Everyone in the tech world is probably familiar with the term, “ECM.” It has become a universal acronym that has changed the way our culture runs it’s businesses and processes information. But, just as ECM has changed our culture, it has also changed itself. So much so that Gartner has announced that ECM is dead. It’s exponential change has taken on a whole new meaning – Say goodbye to Enterprise Content Management and say hello the new world of Content Services.
Why this change you ask? When you go through it, the idea does make sense. Enterprise Content Management has really become quite the umbrella term over the years. As ECM platforms grew and evolved, they become stronger basically eliminating their original code. Today, ECM platforms can cover the entire data management process from reading the documents, coding and filing them, sending them off for approvals and more.

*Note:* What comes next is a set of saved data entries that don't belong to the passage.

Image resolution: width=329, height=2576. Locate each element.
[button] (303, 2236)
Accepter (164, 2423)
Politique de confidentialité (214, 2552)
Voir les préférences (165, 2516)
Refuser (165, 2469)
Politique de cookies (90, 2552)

The concept behind the new term, content services, is that this one general term will branch down into three aspects. Content services applications, platforms and components. Breaking it down into more branches aligns the phrase with the realities of an ECM system.

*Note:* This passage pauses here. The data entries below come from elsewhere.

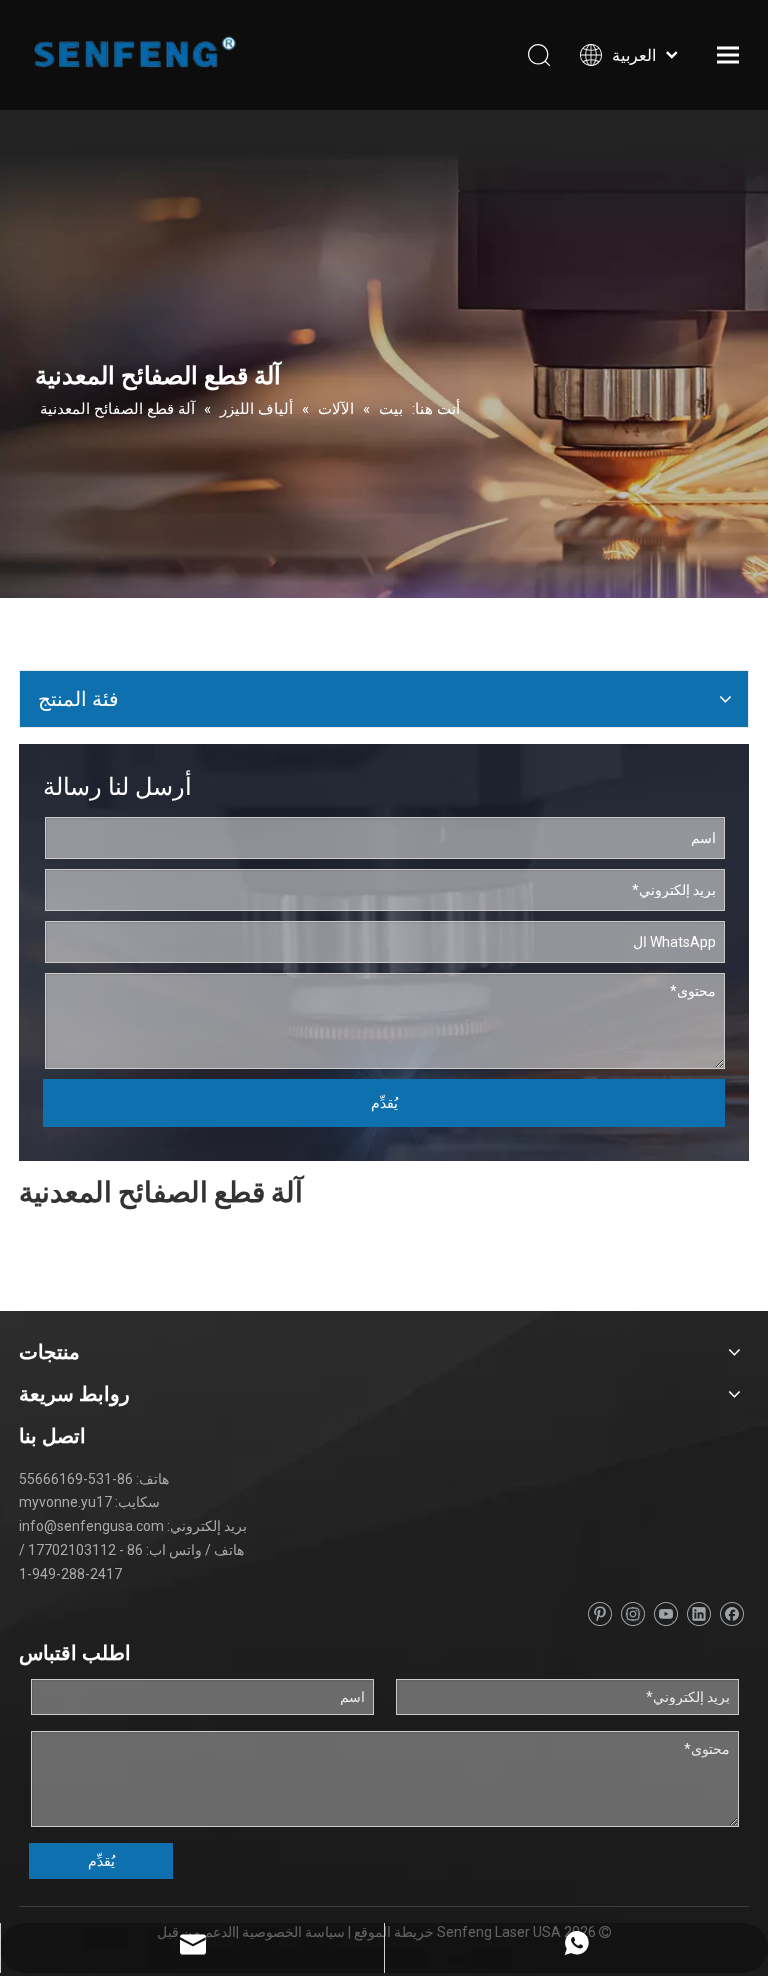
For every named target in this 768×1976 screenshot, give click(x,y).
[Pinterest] (599, 1614)
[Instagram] (632, 1614)
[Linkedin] (698, 1614)
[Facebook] (731, 1614)
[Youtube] (665, 1614)
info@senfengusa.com (91, 1526)
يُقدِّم (384, 1103)
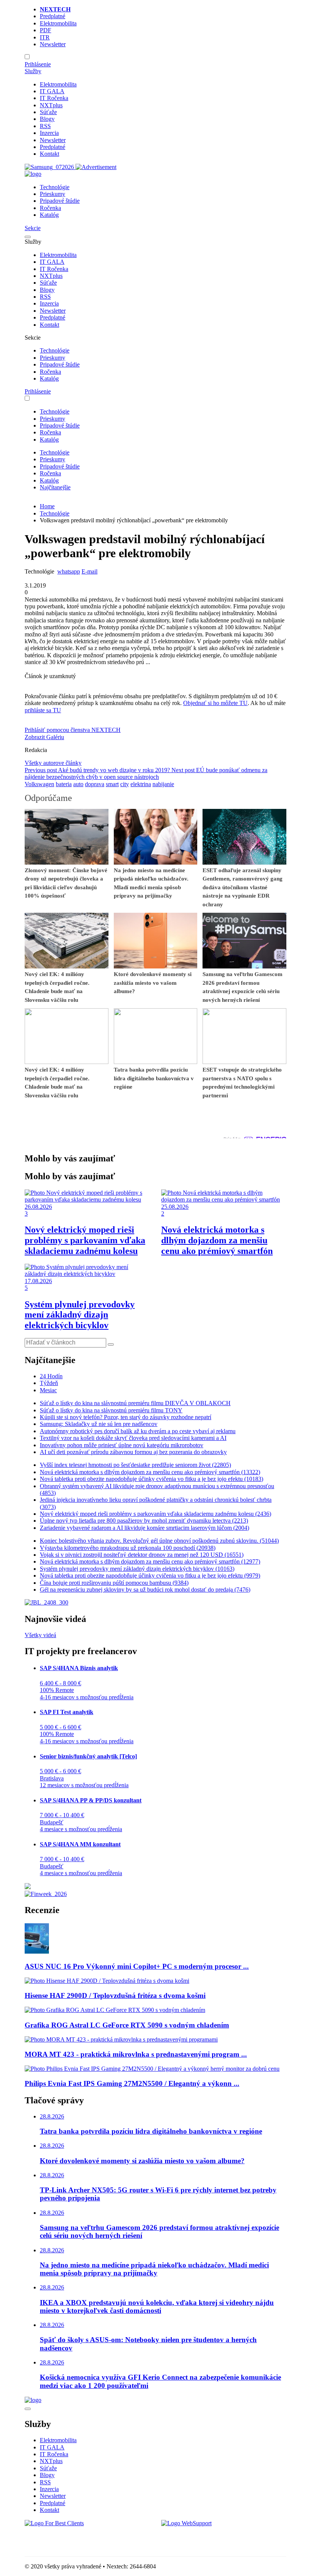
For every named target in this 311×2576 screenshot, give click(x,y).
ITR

We all know that one out-of the box program can’t do everything immediately. It’s a process that starts with a few programs, working together seamlessly, and then evolving them and then adding newer programs as need. Here is a breakdown of each part of the content services idea.
Systems like OnBase are the leaders in this world because they typically show results in six months or less. While they may be comprised of other programs, they still create a centralized space for your entire business to live in. That is the main part of the ECM platform and will remain the biggest portion. Think of it as the “retrieve and present” part of your solution.
Platforms and Components:
Once you have this customized central hub, the next step is being able to work with the content easily. This is where different platforms and components come into play. They give you the ability to add workflows and share documents inside and outside of your organization securely. They’re the upgrades you tack on when someone mentions, “Hey, I have this issue and I think it can be solved with a little addition to our current system.”
While Gartner may have shocked the pants off all the ECM lovers out there, when you look at what they’re actually saying, it really does make sense. For a concept that grows and evolves so rapidly like ECM, the terms should change too. The breakdown of such a large concept may be what the world needs.